» **GIVEN PASSAGE**:
________________

The report concluded that authorities thus far have not implemented the February 2011 ruling of the High Court of Justice, which instructed the Education Ministry and Jerusalem Municipality to integrate all students interested in transferring into formal education systems.

“While the ruling of the High Court of Justice should have led to building of classrooms and a significant increase in students transferring into formal education system in east Jerusalem from informal education systems, data shows that the exact opposite has taken place,” the Ir Amim report said.

The report added that the shortage of classrooms in east Jerusalem has grown to 2,672 classrooms, stating that authorities have perpetuated the classroom shortage by not allocating sufficient land to build more classrooms in east Jerusalem.

“There is a shortage of land allocated to public building in east Jerusalem because of discriminatory planning [policies],” the report asserted, adding, “Planning for public buildings allocated for Palestinians living in east Jerusalem constitutes 2.6 percent of all of east Jerusalem’s land.”

For example, the report points to Sheikh Jarrah, where authorities have allocated only 4.3 dunams for building public structures for “the local population.”

Moreover, the report determined that 36% of students in east Jerusalem drop out of school before completing high school. In particular, the report stated that 1% of student drop out of ninth grade, 21% of tenth grade, 13% of eleventh grade, and 9% of twelfth grade, adding that approximately 1,300 students drop out of school annually.

The report argued that authorities have not established enough dropout prevention programs in east Jerusalem, stating there are 21 dropout prevention programs for Jewish education systems and 8 for Arab education systems in Jerusalem.

A Jerusalem Municipality spokesman told The Jerusalem Post that Mayor Nir Barkat has made special efforts to improve education in east Jerusalem.

“Mayor Barkat, who holds the education portfolio in the Jerusalem city council, has made education is a priority in his administration. During his tenure, the Municipality has dedicated unprecedented resources to bridging the gaps he inherited in east Jerusalem’s education system,” he said.

The spokesperson added that the municipality monitors both the students mentioned under formal and informal education system in the Ir Amim report: “Contrary to the reports, only 20,000 out of 110,000 students in the Arabic education system are currently enrolled in institutions not monitored by the Municipality or the Ministry of Education.”

He also admitted that there is a shortage of classrooms in east Jerusalem, but said that it is decreasing.

“While there is a 1,500 classroom shortage in the Arabic education system, the gap is rapidly shrinking.

Since Mayor Barkat began his time in office, more than 800 new classrooms have been constructed out of spaces that the Municipality has rented and repurposed, with 1,000 more classrooms in planning and construction stages.”

The spokesman stated further that the municipality has calculated a different dropout rate than the one mentioned in the Ir Amim report. “The dropout rate in schools monitored by the Municipality in the Arabic education system is 29, not 36 percent,” he remarked.

________________

» **SET OF TASKS**:
(a) In the article on east Jerusalem schools, write out the text starting with "The report concluded" and going on through "Amim report said.", substituting "Supreme Court" for "High Court of Justice".
(b) According to the article on east Jerusalem schools, what share of students drops out in each grade the report lists? Give each grade with its percentage.

» **INFORMATION SUPPLIED**:
________________

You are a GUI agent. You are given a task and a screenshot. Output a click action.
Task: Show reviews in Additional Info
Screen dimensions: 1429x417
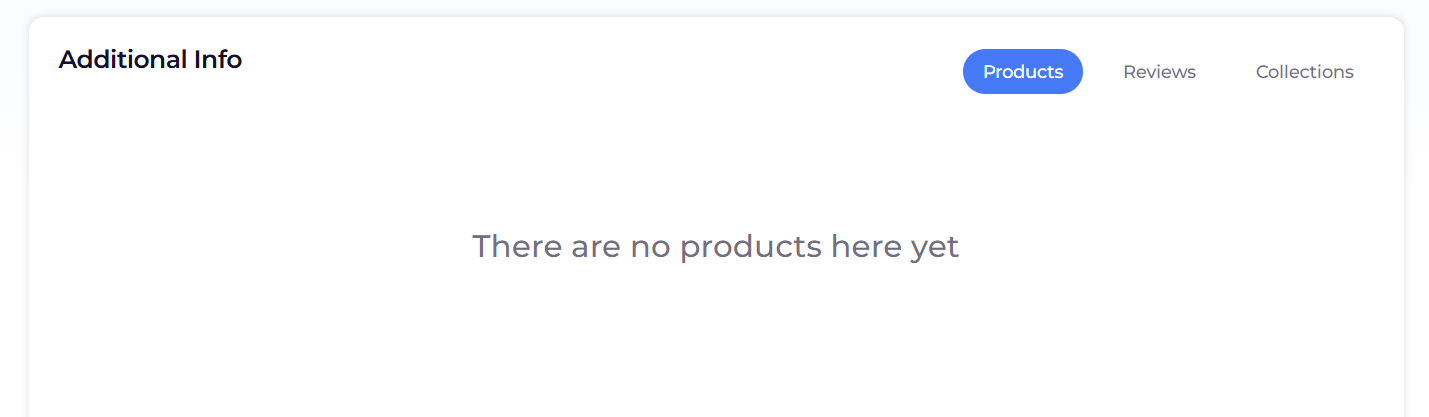click(1159, 72)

________________

» **SOLUTIONS TO THE PROBLEMS**:
(a)
The report concluded that authorities thus far have not implemented the February 2011 ruling of the Supreme Court, which instructed the Education Ministry and Jerusalem Municipality to integrate all students interested in transferring into formal education systems.

“While the ruling of the Supreme Court should have led to building of classrooms and a significant increase in students transferring into formal education system in east Jerusalem from informal education systems, data shows that the exact opposite has taken place,” the Ir Amim report said.

(b)
- Ninth grade: 1%
- Tenth grade: 21%
- Eleventh grade: 13%
- Twelfth grade: 9%